++++ Provided information ++++

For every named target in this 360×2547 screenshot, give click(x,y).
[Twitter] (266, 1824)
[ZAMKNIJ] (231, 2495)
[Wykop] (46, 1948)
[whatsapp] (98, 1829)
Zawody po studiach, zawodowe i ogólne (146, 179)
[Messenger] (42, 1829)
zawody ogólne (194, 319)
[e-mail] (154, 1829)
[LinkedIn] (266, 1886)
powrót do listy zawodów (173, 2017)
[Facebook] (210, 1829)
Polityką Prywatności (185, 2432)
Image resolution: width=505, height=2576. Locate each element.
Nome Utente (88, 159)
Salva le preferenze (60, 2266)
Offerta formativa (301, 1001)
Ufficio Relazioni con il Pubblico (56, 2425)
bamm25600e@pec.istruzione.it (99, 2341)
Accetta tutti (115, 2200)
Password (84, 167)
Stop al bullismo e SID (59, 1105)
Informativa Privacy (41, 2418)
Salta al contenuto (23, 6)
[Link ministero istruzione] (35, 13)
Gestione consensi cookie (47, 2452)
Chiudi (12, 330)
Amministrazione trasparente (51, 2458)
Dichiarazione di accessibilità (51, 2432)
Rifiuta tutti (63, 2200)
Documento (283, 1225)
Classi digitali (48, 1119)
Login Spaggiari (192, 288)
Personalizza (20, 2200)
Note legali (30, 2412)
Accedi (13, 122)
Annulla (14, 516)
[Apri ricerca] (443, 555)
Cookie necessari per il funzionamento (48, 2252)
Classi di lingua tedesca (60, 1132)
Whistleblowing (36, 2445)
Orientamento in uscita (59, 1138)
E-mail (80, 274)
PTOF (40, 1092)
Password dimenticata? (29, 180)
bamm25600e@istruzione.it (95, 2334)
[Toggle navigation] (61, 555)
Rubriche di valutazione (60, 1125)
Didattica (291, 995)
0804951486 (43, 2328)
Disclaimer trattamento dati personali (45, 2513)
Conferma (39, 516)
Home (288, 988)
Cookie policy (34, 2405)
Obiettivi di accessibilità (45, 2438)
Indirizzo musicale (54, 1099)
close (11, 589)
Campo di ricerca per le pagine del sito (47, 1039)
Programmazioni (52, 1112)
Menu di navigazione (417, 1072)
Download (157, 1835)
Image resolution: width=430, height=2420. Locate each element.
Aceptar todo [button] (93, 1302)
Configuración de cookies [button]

++++

Exercise description: Your reply should consist of all the records, restated exactly.

Solution:
For every named target in this 360×2547 screenshot, give click(x,y).
[Twitter] (266, 1824)
[ZAMKNIJ] (231, 2495)
[Wykop] (46, 1948)
[whatsapp] (98, 1829)
Zawody po studiach, zawodowe i ogólne (146, 179)
[Messenger] (42, 1829)
zawody ogólne (194, 319)
[e-mail] (154, 1829)
[LinkedIn] (266, 1886)
powrót do listy zawodów (173, 2017)
[Facebook] (210, 1829)
Polityką Prywatności (185, 2432)
Image resolution: width=505, height=2576. Locate each element.
Nome Utente (88, 159)
Salva le preferenze (60, 2266)
Offerta formativa (301, 1001)
Ufficio Relazioni con il Pubblico (56, 2425)
bamm25600e@pec.istruzione.it (99, 2341)
Accetta tutti (115, 2200)
Password (84, 167)
Stop al bullismo e SID (59, 1105)
Informativa Privacy (41, 2418)
Salta al contenuto (23, 6)
[Link ministero istruzione] (35, 13)
Gestione consensi cookie (47, 2452)
Chiudi (12, 330)
Amministrazione trasparente (51, 2458)
Dichiarazione di accessibilità (51, 2432)
Rifiuta tutti (63, 2200)
Documento (283, 1225)
Classi digitali (48, 1119)
Login Spaggiari (192, 288)
Personalizza (20, 2200)
Note legali (30, 2412)
Accedi (13, 122)
Annulla (14, 516)
[Apri ricerca] (443, 555)
Cookie necessari per il funzionamento (48, 2252)
Classi di lingua tedesca (60, 1132)
Whistleblowing (36, 2445)
Orientamento in uscita (59, 1138)
E-mail (80, 274)
PTOF (40, 1092)
Password dimenticata? (29, 180)
bamm25600e@istruzione.it (95, 2334)
[Toggle navigation] (61, 555)
Rubriche di valutazione (60, 1125)
Didattica (291, 995)
0804951486 (43, 2328)
Disclaimer trattamento dati personali (45, 2513)
Conferma (39, 516)
Home (288, 988)
Cookie policy (34, 2405)
Obiettivi di accessibilità (45, 2438)
Indirizzo musicale (54, 1099)
close (11, 589)
Campo di ricerca per le pagine del sito (47, 1039)
Programmazioni (52, 1112)
Menu di navigazione (417, 1072)
Download (157, 1835)
Image resolution: width=430, height=2420. Locate each element.
Aceptar todo [button] (93, 1302)
Configuración de cookies [button]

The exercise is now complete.